PETUNJUK TUGAS:
Lanjutkan teks tentang rencana pengadaan pesawat AEW&C oleh Indonesia dan Australia, dimulai tepat setelah kalimat terakhirnya.

Australia Canangkan Penggantian E-7A Wedgetail, Bagaimana Nasib Indonesia untuk Punya AEW&C?

Bagi Indonesia, memiliki pesawat intai dengan kemampuan AEW&C sepertinya masih merupakan jalan panjang yang belum jelas bagaimana akhirnya, padahal rencana akuisisi pesawat AEW&C sejatinya telah tertuang dalam MEF (Minimum Essential Force) II 2015-2019. Lain dengan Indonesia yang masih berencana untuk punya, maka lain halnya dengan Australia, negara benua di selatan Indonesia ini malahan sudah mencanangkan untuk mengganti Boeing E-7A Wedgetail AWACS (Airborne Early Warning and Control System).

DATA YANG DIBERIKAN:

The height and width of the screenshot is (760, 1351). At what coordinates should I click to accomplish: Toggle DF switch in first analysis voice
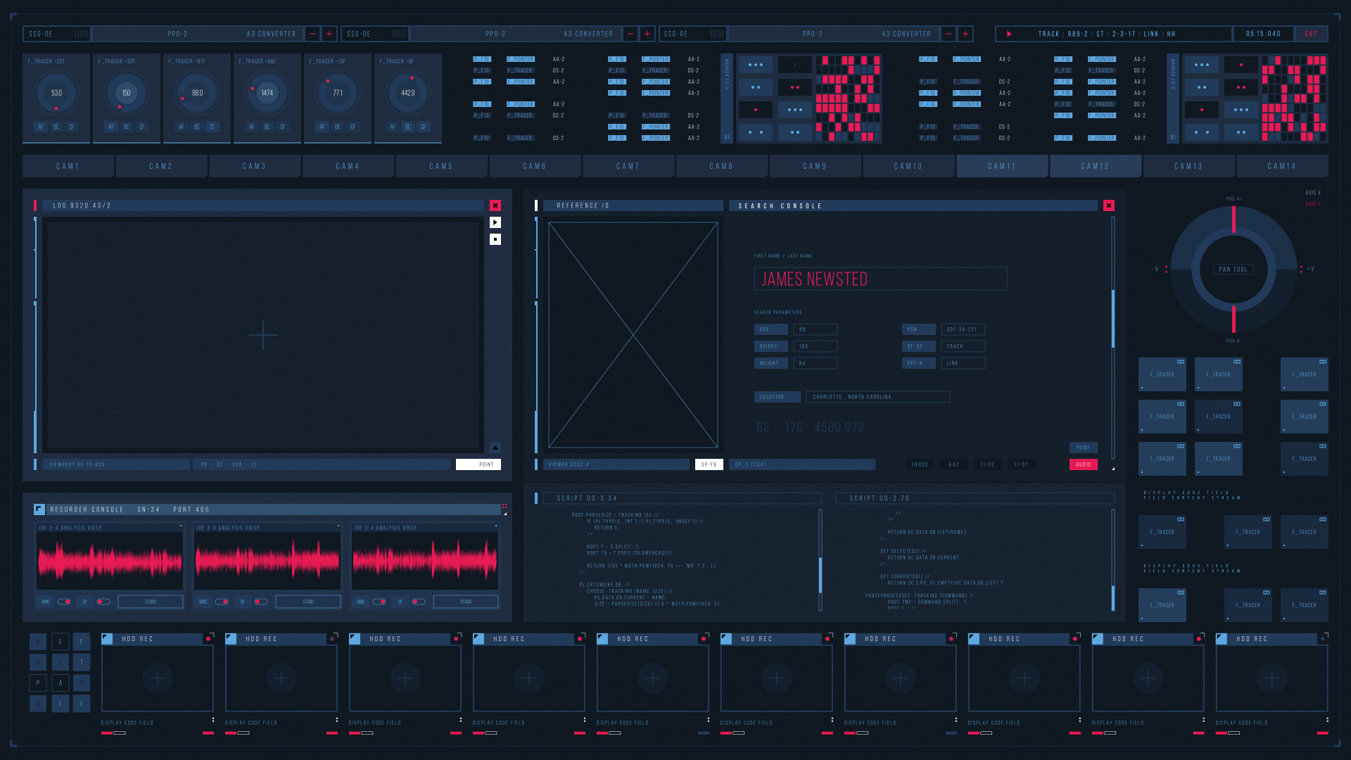[103, 602]
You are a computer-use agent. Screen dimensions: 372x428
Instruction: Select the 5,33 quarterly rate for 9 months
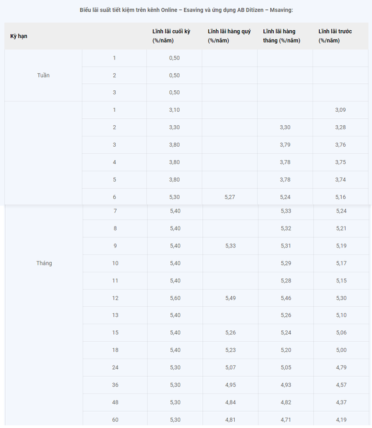click(231, 246)
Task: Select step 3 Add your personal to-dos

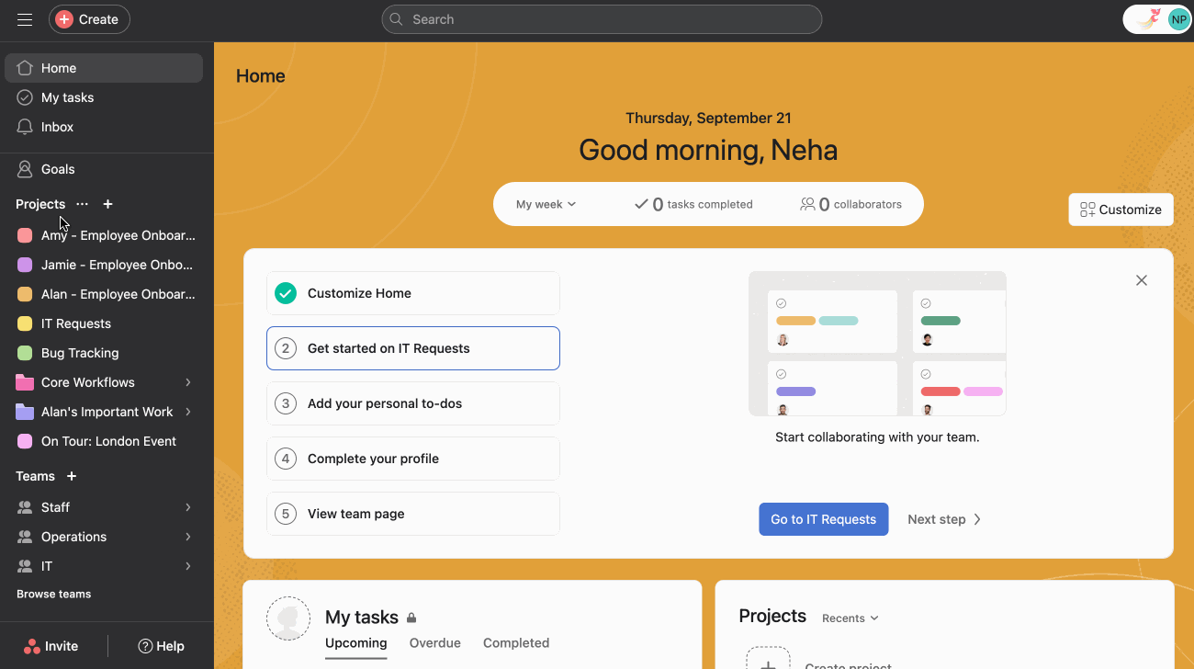Action: click(412, 403)
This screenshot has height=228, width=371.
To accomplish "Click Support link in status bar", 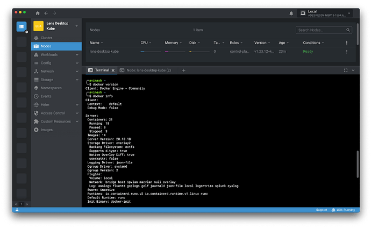I will click(x=321, y=210).
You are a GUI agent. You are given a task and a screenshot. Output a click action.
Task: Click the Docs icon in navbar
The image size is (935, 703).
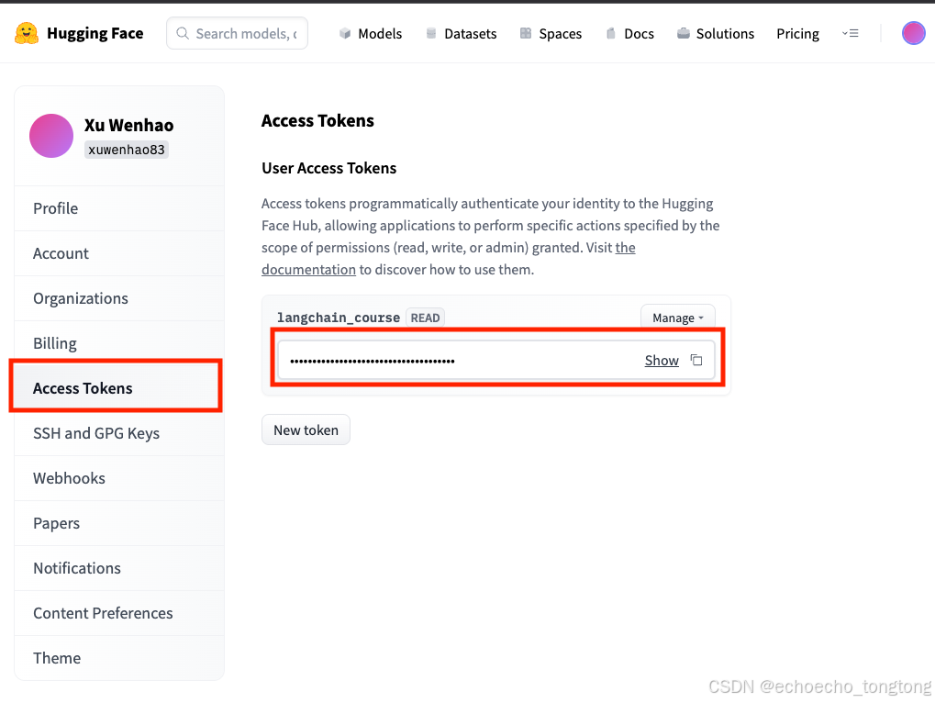pos(610,33)
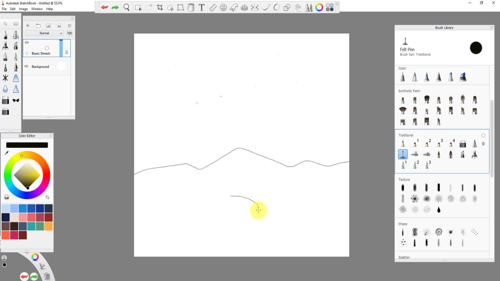Toggle lock on Basic Sketch layer

click(66, 52)
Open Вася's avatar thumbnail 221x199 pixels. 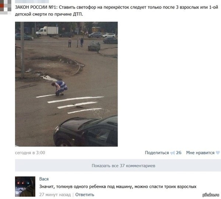tap(25, 187)
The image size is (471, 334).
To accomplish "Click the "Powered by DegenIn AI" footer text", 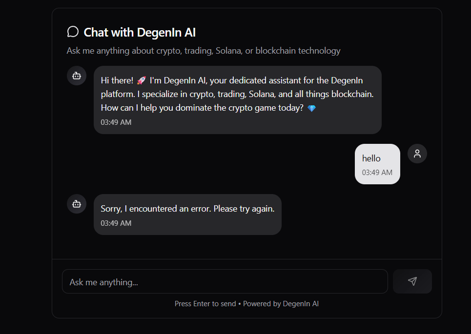I will [x=281, y=304].
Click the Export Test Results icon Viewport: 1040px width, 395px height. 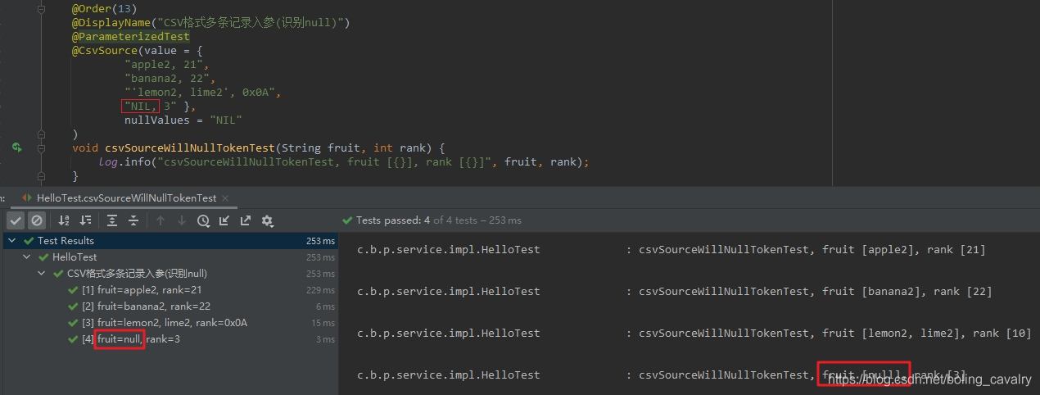tap(246, 220)
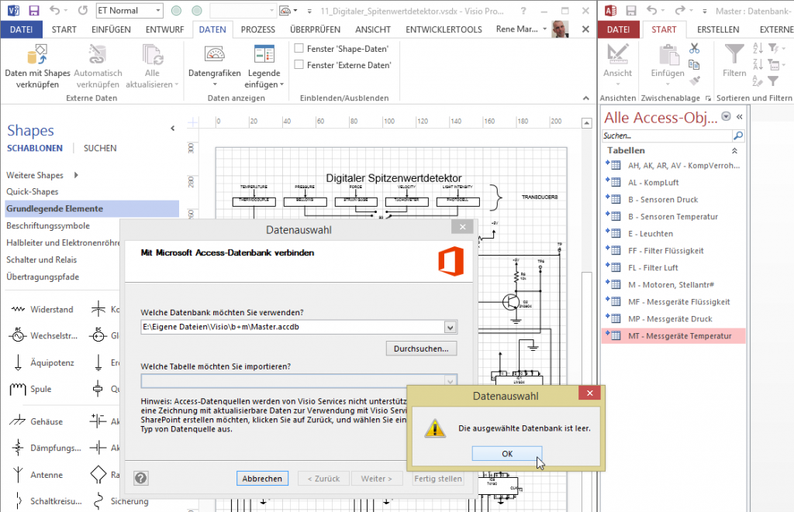794x512 pixels.
Task: Confirm the empty database warning with OK
Action: (506, 453)

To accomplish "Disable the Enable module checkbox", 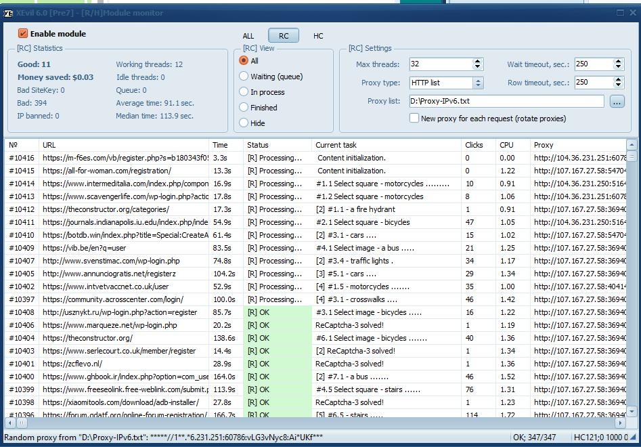I will point(23,34).
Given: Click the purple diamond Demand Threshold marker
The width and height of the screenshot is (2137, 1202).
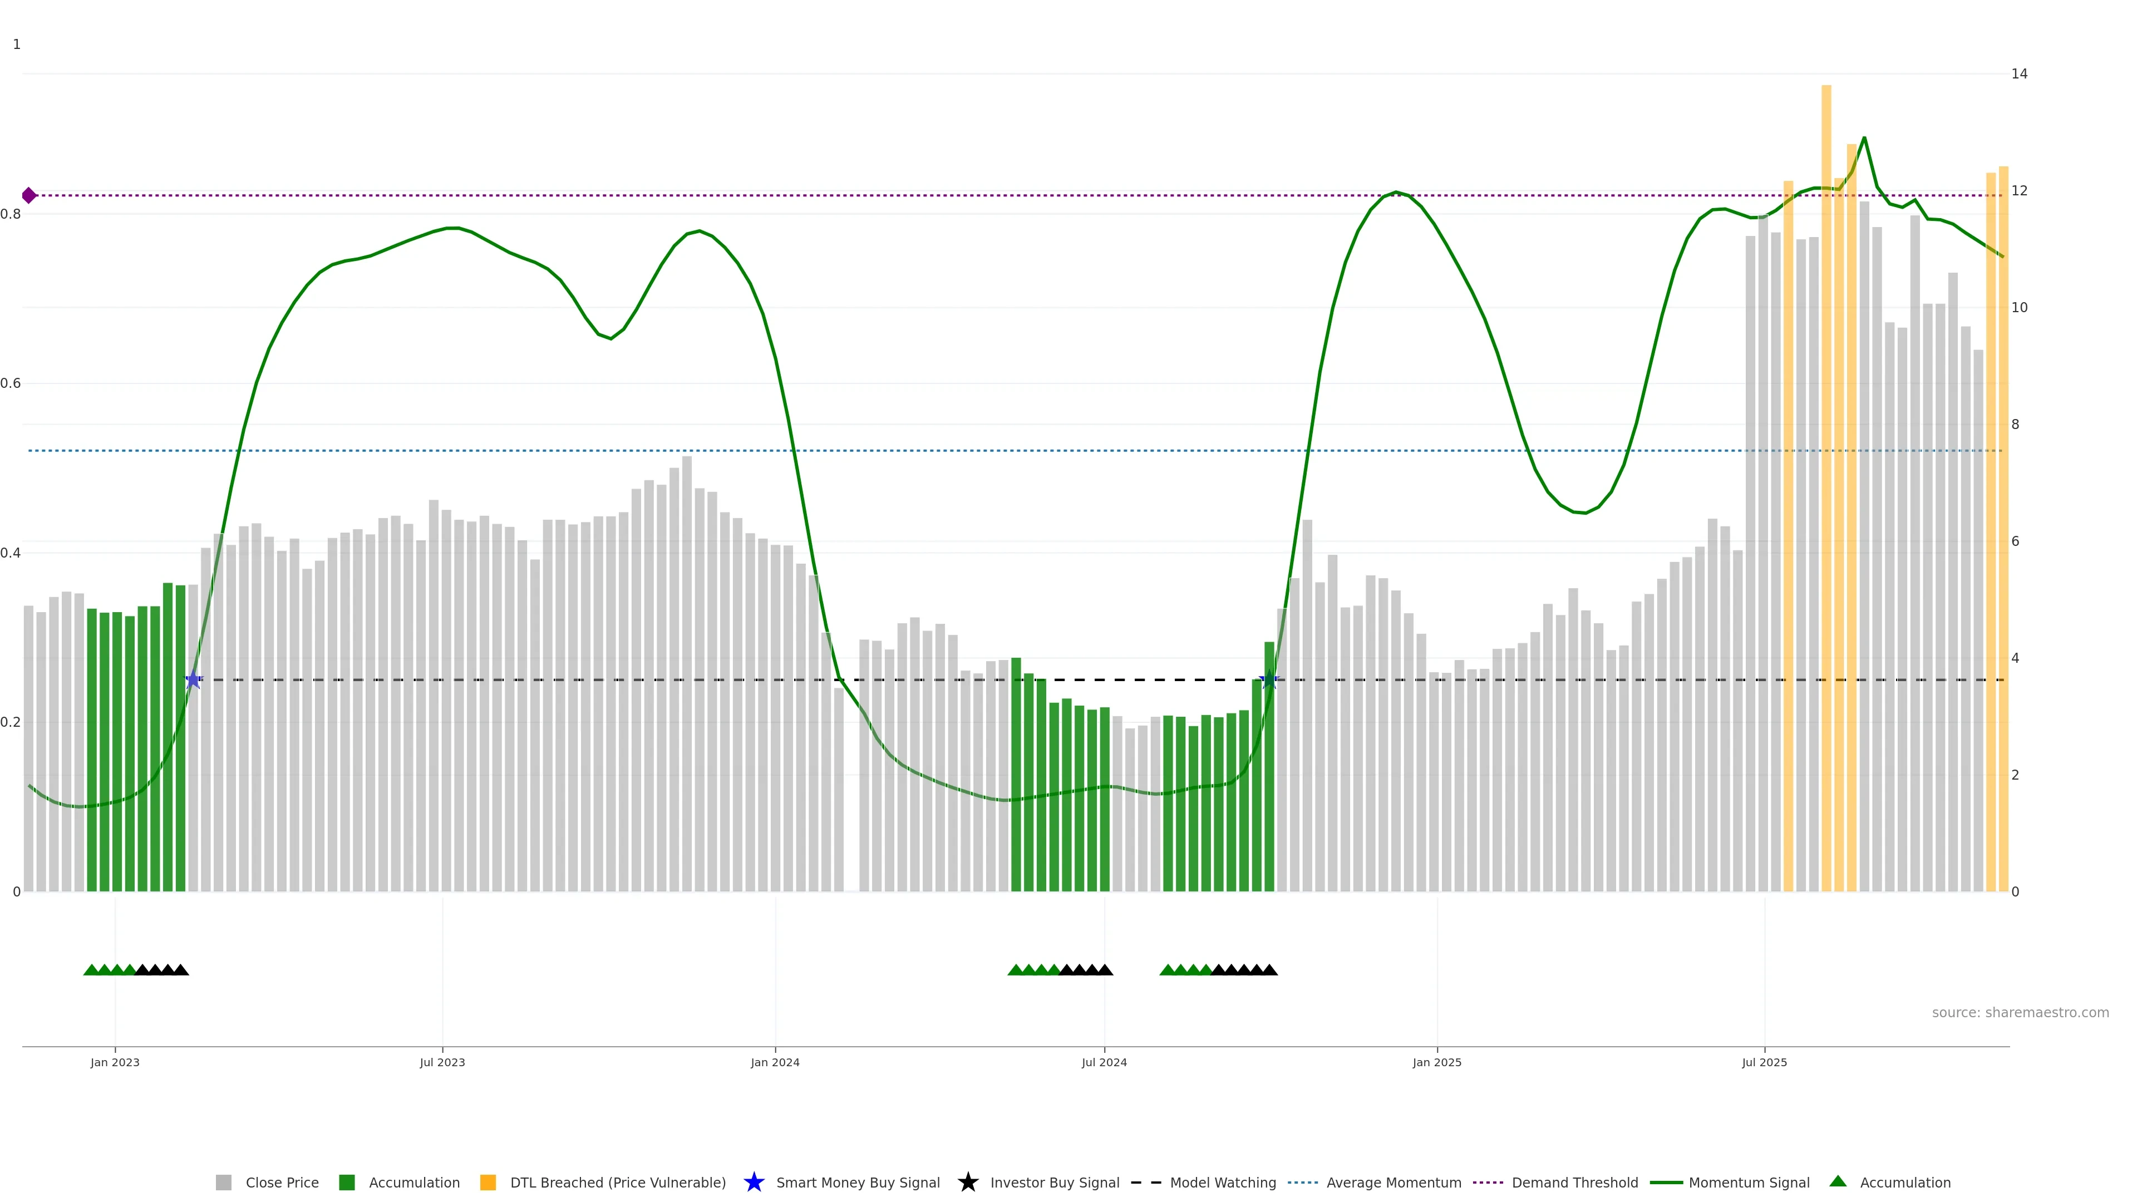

HASIL TUGAS:
Baca juga: Boeing E-7A Wedgetail – Stasiun Radar Terbang Perisai Ruang Udara Australia

Padahal E-7A Wedgetail masih terbilang pesawat yang canggih untuk misi AEW&C (Airborne Early Warning and Control) dan beberapa waktu lalu juga sempat ada rumor, bahwa Wedgetail menjadi nominasi kuat untuk pesawat AEW&C TNI AU. Dikutip dari Janes.com (15/7/2020), disebutkan Departemen Pertahanan Australia (DoD) telah mengonfirmasi rencana penggantian enam unit E-7A Wedgetail yang saat ini dioperasikan AU Australia (RAAF).

Penggantian E-7A Wedgetail telah masuk dalam proyek AIR7002 Phase 1, dimana proses akan dimulai pada tahun 2029. Pada saat itu, program studi akan dimulai mencakup aspek rancangan dan pengurangan risiko, sementara proses penggantian E-7A dijadwalkan akan dimulai pada semester kedua tahun 2030.

Sedangkan untuk armada E-7A Wedgetail yang kini beroperasi bakal mendapatkan paket upgrade di bawah proyek AIR5077 Phase 6, dimana nilai proyek upgrade ini menelan biaya AU$2,3 – 3,5 miliar (US$1,6 – 2,4 miliar). Menurut rencana, proyek upgrade AIR5077 Phase 6 diharapkan dapat tuntas pada tahun 2028.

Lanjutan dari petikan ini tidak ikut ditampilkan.